(Data records)

*-*-*

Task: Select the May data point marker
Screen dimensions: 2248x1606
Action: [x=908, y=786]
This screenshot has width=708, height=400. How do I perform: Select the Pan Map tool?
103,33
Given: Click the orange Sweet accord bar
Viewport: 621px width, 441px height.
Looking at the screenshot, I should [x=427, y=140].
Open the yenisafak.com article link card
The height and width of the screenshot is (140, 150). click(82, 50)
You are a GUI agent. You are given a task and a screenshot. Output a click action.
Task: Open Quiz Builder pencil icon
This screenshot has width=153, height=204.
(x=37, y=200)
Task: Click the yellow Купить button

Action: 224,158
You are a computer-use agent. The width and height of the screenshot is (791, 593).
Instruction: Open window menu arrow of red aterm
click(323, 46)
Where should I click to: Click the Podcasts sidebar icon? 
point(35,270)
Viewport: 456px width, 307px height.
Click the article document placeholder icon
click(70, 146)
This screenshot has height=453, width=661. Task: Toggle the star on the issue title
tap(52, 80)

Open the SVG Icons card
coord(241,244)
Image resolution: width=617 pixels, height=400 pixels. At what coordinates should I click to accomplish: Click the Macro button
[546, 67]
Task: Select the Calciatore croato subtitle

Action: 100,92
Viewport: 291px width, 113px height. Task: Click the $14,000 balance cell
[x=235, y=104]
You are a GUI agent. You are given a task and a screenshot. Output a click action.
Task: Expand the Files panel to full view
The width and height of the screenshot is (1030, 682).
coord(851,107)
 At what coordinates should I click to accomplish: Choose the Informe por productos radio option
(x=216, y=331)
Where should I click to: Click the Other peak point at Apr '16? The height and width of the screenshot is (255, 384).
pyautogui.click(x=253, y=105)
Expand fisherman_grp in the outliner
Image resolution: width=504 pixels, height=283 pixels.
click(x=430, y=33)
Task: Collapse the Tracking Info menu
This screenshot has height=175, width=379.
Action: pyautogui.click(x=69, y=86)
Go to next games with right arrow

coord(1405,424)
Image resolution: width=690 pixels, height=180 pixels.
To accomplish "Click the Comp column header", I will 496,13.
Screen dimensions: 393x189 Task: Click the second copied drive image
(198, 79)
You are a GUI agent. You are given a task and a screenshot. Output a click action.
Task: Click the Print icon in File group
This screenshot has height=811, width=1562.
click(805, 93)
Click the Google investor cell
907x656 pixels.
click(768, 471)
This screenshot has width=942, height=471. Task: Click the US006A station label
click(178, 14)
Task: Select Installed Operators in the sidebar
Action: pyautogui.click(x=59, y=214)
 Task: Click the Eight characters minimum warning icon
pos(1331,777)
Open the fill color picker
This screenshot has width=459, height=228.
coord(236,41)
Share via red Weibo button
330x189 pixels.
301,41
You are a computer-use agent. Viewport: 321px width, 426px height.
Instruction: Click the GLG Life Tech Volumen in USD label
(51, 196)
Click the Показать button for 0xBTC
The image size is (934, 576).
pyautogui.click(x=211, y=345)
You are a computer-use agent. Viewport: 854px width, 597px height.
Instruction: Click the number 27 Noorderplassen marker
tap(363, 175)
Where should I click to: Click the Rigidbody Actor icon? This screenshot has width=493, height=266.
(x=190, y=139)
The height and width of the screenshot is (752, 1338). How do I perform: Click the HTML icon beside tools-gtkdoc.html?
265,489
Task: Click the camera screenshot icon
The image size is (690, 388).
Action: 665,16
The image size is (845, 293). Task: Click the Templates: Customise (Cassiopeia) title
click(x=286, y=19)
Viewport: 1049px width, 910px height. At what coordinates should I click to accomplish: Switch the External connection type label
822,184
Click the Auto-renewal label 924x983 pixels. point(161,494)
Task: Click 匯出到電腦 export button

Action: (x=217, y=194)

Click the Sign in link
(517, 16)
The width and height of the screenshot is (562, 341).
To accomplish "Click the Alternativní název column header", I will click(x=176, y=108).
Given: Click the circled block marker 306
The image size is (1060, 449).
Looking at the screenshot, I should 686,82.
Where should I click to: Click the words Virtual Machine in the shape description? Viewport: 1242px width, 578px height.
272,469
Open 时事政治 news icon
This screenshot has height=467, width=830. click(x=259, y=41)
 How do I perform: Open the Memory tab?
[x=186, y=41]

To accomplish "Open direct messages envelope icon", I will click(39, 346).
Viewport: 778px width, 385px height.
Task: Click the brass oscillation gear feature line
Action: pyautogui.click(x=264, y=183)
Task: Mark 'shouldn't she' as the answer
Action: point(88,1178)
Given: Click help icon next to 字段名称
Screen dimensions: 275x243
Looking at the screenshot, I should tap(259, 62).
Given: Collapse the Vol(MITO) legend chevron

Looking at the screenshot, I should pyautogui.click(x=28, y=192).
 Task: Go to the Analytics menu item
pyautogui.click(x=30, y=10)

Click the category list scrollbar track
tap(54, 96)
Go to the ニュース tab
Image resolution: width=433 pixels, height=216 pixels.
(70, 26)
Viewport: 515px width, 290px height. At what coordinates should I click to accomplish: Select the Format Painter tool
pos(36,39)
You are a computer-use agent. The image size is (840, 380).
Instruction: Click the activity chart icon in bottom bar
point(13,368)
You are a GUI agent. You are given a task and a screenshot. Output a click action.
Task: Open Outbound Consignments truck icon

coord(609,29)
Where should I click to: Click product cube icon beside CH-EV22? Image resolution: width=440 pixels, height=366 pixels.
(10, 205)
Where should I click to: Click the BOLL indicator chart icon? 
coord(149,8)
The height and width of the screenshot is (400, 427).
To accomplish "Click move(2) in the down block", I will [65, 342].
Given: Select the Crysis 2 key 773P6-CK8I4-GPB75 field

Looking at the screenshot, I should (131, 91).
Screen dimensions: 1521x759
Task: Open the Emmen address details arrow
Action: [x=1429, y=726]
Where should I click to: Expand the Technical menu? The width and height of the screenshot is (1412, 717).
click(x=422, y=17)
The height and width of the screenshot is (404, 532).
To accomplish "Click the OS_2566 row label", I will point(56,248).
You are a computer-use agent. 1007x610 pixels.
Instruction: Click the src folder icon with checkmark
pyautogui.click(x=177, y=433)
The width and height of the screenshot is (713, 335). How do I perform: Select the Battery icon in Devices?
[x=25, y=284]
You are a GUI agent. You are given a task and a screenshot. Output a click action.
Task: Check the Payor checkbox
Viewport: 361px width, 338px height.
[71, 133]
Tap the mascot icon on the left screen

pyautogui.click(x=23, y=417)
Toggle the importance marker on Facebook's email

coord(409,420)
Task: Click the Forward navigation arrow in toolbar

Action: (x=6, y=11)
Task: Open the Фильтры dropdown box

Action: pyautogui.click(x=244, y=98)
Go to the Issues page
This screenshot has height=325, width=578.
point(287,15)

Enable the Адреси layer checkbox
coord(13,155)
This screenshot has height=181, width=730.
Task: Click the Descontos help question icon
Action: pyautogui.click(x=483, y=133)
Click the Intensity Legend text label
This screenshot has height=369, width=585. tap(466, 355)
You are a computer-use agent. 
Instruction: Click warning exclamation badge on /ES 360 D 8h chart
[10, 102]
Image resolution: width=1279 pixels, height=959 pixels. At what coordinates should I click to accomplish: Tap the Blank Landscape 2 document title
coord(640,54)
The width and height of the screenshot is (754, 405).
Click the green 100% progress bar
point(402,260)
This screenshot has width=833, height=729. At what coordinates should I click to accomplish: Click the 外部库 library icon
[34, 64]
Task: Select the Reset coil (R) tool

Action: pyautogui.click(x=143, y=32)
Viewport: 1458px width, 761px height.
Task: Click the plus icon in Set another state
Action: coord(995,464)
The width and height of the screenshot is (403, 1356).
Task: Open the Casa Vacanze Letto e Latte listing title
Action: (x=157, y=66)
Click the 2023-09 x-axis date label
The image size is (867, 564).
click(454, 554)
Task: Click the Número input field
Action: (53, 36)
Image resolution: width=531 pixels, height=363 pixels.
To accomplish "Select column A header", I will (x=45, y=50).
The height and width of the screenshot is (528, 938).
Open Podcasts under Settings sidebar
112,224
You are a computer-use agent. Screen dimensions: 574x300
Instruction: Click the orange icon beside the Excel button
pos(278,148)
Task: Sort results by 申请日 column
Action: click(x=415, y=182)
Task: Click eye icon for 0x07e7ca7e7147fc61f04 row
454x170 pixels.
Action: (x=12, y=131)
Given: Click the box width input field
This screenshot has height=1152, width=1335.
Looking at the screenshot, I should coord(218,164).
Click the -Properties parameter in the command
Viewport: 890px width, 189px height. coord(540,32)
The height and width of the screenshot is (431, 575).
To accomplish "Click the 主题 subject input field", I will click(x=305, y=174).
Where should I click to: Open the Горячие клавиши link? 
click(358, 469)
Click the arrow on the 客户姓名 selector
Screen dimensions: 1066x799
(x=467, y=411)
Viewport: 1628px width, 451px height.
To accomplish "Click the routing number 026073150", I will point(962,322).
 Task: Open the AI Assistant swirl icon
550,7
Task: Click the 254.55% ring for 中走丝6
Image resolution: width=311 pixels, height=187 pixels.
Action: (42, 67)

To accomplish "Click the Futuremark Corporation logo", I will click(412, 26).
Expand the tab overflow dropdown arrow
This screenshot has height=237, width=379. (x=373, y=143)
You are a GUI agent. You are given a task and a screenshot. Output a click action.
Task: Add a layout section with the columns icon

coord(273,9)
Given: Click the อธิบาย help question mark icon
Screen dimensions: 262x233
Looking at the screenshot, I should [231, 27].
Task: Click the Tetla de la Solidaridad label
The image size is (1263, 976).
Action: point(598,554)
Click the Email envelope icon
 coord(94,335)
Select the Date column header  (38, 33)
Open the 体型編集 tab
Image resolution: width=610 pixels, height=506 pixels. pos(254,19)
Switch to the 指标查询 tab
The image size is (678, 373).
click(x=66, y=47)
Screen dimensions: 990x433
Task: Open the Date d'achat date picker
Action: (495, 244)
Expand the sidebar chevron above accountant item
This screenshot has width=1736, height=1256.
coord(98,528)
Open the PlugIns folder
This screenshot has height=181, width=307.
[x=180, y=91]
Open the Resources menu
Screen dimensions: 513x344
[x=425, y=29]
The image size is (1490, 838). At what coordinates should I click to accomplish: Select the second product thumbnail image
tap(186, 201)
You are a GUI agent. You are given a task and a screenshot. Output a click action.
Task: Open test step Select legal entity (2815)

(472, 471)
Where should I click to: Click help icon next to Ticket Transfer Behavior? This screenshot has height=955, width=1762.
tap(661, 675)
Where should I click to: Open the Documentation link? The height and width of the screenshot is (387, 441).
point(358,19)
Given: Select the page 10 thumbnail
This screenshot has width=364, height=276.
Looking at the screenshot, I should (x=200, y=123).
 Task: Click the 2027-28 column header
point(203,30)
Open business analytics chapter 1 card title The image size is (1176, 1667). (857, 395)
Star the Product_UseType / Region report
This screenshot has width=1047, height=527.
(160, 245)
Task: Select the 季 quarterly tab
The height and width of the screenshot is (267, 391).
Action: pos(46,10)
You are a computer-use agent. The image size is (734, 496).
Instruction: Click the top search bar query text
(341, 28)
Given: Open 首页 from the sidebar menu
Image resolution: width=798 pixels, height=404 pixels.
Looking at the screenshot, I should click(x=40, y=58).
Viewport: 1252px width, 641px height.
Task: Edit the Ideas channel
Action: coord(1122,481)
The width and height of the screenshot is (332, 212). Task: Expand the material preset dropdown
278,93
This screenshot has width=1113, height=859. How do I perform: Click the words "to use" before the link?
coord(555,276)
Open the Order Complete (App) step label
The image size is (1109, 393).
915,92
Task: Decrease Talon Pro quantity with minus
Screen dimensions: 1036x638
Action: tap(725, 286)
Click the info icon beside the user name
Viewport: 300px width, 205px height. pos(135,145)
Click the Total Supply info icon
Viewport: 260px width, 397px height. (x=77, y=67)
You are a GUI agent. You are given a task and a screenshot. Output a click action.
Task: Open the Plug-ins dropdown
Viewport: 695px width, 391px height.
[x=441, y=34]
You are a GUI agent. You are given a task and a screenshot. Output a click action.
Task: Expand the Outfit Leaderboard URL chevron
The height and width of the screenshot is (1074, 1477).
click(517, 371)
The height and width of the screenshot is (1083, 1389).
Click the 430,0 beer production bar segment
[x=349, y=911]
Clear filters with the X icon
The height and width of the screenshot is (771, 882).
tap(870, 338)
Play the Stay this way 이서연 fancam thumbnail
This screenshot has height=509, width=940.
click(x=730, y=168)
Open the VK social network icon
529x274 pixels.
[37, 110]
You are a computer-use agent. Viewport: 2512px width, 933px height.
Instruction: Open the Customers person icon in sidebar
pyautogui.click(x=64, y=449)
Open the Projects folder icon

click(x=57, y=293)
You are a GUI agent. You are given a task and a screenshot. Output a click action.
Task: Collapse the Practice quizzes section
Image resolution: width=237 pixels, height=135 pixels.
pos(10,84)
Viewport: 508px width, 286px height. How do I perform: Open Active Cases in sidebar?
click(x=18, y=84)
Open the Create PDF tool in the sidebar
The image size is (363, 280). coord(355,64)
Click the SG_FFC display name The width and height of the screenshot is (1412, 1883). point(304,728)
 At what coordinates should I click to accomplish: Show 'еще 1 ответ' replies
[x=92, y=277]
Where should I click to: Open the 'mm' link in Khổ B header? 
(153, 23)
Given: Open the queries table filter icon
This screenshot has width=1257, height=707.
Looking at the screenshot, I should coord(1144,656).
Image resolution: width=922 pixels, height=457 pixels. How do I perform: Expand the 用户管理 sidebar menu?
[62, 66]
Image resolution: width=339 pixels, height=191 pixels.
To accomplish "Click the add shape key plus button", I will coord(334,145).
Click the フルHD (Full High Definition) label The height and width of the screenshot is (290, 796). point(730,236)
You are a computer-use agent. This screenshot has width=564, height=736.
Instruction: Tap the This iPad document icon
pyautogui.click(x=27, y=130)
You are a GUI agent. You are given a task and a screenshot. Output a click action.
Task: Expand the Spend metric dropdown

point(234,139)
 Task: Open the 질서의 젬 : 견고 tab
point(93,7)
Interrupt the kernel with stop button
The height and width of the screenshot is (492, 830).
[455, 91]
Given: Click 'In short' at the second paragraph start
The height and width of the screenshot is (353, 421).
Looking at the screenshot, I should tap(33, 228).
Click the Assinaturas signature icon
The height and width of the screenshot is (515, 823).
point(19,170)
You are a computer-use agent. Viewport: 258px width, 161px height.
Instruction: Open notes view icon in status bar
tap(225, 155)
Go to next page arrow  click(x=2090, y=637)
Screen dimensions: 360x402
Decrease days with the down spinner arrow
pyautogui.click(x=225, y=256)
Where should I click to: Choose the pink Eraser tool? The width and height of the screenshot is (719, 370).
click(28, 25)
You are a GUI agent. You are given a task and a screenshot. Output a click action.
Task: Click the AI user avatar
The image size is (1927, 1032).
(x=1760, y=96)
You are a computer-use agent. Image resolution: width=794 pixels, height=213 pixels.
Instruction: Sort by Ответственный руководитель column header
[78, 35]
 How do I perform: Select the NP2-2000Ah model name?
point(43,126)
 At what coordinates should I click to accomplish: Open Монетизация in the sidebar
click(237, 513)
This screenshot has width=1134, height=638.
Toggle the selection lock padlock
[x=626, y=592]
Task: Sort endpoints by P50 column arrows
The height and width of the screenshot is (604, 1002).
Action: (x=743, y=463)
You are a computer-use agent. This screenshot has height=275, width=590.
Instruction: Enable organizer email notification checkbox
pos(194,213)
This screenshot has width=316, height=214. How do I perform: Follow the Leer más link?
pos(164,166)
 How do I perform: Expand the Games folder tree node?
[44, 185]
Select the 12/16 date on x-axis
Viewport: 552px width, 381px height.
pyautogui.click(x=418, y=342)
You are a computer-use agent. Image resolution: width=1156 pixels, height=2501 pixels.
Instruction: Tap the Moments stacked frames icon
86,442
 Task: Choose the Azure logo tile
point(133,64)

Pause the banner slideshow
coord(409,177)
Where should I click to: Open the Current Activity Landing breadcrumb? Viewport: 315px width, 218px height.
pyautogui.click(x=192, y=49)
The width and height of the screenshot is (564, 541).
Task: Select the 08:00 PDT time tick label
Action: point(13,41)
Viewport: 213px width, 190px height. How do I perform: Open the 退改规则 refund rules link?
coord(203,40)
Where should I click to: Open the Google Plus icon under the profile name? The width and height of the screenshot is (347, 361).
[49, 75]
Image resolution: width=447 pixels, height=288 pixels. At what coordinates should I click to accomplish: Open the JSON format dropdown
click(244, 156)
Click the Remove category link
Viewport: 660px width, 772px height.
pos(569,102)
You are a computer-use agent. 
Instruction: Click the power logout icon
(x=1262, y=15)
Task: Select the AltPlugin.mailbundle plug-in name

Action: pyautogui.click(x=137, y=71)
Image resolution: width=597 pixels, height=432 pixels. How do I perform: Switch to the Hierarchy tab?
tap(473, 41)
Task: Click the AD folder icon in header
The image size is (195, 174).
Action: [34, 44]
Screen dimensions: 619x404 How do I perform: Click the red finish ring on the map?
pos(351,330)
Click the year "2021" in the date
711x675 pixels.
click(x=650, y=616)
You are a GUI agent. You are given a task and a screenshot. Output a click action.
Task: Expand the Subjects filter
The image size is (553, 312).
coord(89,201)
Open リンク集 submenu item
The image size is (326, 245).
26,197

*-*-*

Convert the material, from its first line through the line containing "The height and width of the screenshot is (140, 150)." (including that line), into a JSON list of strings with one string per line, leaving out blank lines.

[
  "Task: Select the May data point marker",
  "Screen dimensions: 2248x1606",
  "Action: [x=908, y=786]",
  "This screenshot has width=708, height=400. How do I perform: Select the Pan Map tool?",
  "103,33",
  "Given: Click the orange Sweet accord bar",
  "Viewport: 621px width, 441px height.",
  "Looking at the screenshot, I should [x=427, y=140].",
  "Open the yenisafak.com article link card",
  "The height and width of the screenshot is (140, 150). click(82, 50)"
]